Agent-Powered Capabilities in the Harvey for Word Add-In
Agentic docx has transformed the Word Add-In experience. The three separate interaction modes (ask, edit, and draft) were unified into a single agent, which helped simplify the user experience. Latency is now dynamic, where simple queries return fast and complex queries take the time they need. Users also now have a collaborative editing experience. Follow-up requests build on previous context, and the agent reviews its own work until it produces a clean redline.
The agent handles advanced multi-step operations over lists, tables, and styles without breaking existing formatting. It also queries Vault, web sources, and uploaded files dynamically as it works, improving its handling of knowledge sources.
As a result, we’ve seen significant improvements in quality. Edit accept rate increased 40% relative to the previous system, and average queries per WAU increased 70%. Customers have described the new experience as a “night and day” improvement.

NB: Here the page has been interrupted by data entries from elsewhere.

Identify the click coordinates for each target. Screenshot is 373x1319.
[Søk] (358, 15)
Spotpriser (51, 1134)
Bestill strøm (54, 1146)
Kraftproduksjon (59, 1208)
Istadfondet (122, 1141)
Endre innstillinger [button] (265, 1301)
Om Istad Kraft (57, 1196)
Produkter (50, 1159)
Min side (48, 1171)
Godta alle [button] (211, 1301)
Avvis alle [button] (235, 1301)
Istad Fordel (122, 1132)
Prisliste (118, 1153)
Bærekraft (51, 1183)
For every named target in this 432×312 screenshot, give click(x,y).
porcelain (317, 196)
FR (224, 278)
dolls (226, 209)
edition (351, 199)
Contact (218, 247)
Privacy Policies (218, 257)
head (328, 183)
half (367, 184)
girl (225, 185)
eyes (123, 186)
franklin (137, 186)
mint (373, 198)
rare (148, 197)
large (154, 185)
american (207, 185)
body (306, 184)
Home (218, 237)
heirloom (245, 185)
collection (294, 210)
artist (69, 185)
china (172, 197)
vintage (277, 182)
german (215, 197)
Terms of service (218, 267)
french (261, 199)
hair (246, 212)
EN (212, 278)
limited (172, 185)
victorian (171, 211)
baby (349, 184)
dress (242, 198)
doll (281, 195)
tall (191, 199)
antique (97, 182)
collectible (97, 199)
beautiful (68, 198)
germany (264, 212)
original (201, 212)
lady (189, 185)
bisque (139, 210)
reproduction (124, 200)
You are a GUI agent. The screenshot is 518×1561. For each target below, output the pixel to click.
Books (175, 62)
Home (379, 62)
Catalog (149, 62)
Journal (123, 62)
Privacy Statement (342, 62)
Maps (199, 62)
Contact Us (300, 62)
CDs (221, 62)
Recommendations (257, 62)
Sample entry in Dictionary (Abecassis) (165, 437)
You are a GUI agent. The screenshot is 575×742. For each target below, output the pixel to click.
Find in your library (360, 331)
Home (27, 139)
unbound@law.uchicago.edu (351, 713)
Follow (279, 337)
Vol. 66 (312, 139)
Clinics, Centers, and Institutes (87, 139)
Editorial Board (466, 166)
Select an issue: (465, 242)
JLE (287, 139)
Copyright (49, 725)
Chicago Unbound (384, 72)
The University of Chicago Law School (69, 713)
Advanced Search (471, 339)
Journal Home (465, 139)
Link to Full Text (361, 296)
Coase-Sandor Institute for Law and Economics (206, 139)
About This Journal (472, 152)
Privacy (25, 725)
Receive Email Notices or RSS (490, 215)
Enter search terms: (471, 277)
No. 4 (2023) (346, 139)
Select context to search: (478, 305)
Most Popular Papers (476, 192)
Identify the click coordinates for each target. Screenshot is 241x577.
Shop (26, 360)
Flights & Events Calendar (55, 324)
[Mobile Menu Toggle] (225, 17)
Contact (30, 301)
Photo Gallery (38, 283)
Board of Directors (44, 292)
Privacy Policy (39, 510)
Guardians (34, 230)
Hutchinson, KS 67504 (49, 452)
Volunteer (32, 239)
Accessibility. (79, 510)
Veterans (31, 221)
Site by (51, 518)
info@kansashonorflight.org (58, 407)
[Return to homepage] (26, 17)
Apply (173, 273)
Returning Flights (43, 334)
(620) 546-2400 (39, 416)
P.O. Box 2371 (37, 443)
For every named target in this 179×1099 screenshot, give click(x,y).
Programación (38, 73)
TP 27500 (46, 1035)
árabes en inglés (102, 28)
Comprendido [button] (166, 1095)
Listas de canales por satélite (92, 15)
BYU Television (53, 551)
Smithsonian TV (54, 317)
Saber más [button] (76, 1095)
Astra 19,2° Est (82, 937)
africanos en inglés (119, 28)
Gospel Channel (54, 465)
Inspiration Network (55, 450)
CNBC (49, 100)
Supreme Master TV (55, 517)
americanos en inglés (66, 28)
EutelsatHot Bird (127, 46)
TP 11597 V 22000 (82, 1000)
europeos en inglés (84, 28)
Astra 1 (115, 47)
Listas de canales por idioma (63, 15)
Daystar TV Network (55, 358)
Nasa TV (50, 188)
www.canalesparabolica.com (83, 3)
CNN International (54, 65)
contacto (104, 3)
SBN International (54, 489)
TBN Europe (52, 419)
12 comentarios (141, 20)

Agent-Powered Document Editing in Harvey’s Web Application
The same agent makes docx editing a first class workflow in Harvey’s web application: the agent runs behind docx-editing queries and applies edits to each file.
In the web app, document editing has moved beyond markdown to a full docx editing experience, allowing users to export polished docx files. We also support seamless multi-document workflows by coordinating several docx agents that work across multiple documents in a single session.
Docx editing is one of the hardest surfaces to get right in legal AI. This new system provides a high-quality document editing experience across the Harvey for Word Add-In and the Harvey web app, and gives us the foundation to keep raising the bar for our customers.